Supplied material:
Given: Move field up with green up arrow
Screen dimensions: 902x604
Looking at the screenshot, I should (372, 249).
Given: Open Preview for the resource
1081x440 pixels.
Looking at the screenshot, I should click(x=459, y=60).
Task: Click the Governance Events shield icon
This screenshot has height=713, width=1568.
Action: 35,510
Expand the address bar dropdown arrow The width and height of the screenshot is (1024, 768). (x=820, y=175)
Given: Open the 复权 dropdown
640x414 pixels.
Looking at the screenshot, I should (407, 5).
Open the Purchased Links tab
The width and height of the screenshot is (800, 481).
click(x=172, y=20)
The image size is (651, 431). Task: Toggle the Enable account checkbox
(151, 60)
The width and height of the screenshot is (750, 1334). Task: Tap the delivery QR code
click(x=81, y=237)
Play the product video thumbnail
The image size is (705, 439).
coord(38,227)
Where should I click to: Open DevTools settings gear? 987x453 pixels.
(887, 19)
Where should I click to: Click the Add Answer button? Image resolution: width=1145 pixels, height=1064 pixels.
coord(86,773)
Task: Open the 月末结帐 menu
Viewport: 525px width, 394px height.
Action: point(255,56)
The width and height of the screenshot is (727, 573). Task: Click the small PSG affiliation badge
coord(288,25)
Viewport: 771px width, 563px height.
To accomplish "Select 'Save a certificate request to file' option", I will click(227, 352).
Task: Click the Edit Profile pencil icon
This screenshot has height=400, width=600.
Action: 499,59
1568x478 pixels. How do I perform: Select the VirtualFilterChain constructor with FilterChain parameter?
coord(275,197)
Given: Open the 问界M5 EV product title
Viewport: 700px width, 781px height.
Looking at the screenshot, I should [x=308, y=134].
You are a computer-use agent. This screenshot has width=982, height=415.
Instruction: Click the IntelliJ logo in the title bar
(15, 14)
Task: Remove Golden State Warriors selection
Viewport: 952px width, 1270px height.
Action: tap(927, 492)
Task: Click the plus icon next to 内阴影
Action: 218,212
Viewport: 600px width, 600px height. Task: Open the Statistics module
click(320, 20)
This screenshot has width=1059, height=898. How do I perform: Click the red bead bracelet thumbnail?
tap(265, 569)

Problem: Copy out each record word for word.

Exercise solution:
Given: Move field up with green up arrow
Screen dimensions: 902x604
Looking at the screenshot, I should (372, 249).
Given: Open Preview for the resource
1081x440 pixels.
Looking at the screenshot, I should click(x=459, y=60).
Task: Click the Governance Events shield icon
This screenshot has height=713, width=1568.
Action: 35,510
Expand the address bar dropdown arrow The width and height of the screenshot is (1024, 768). (x=820, y=175)
Given: Open the 复权 dropdown
640x414 pixels.
Looking at the screenshot, I should (407, 5).
Open the Purchased Links tab
The width and height of the screenshot is (800, 481).
click(x=172, y=20)
The image size is (651, 431). Task: Toggle the Enable account checkbox
(151, 60)
The width and height of the screenshot is (750, 1334). Task: Tap the delivery QR code
click(x=81, y=237)
Play the product video thumbnail
The image size is (705, 439).
coord(38,227)
Where should I click to: Open DevTools settings gear? 987x453 pixels.
(887, 19)
Where should I click to: Click the Add Answer button? Image resolution: width=1145 pixels, height=1064 pixels.
coord(86,773)
Task: Open the 月末结帐 menu
Viewport: 525px width, 394px height.
Action: point(255,56)
The width and height of the screenshot is (727, 573). Task: Click the small PSG affiliation badge
coord(288,25)
Viewport: 771px width, 563px height.
To accomplish "Select 'Save a certificate request to file' option", I will click(227, 352).
Task: Click the Edit Profile pencil icon
This screenshot has height=400, width=600.
Action: 499,59
1568x478 pixels. How do I perform: Select the VirtualFilterChain constructor with FilterChain parameter?
coord(275,197)
Given: Open the 问界M5 EV product title
Viewport: 700px width, 781px height.
Looking at the screenshot, I should [x=308, y=134].
You are a computer-use agent. This screenshot has width=982, height=415.
Instruction: Click the IntelliJ logo in the title bar
(15, 14)
Task: Remove Golden State Warriors selection
Viewport: 952px width, 1270px height.
Action: tap(927, 492)
Task: Click the plus icon next to 内阴影
Action: 218,212
Viewport: 600px width, 600px height. Task: Open the Statistics module
click(320, 20)
This screenshot has width=1059, height=898. How do I perform: Click the red bead bracelet thumbnail?
tap(265, 569)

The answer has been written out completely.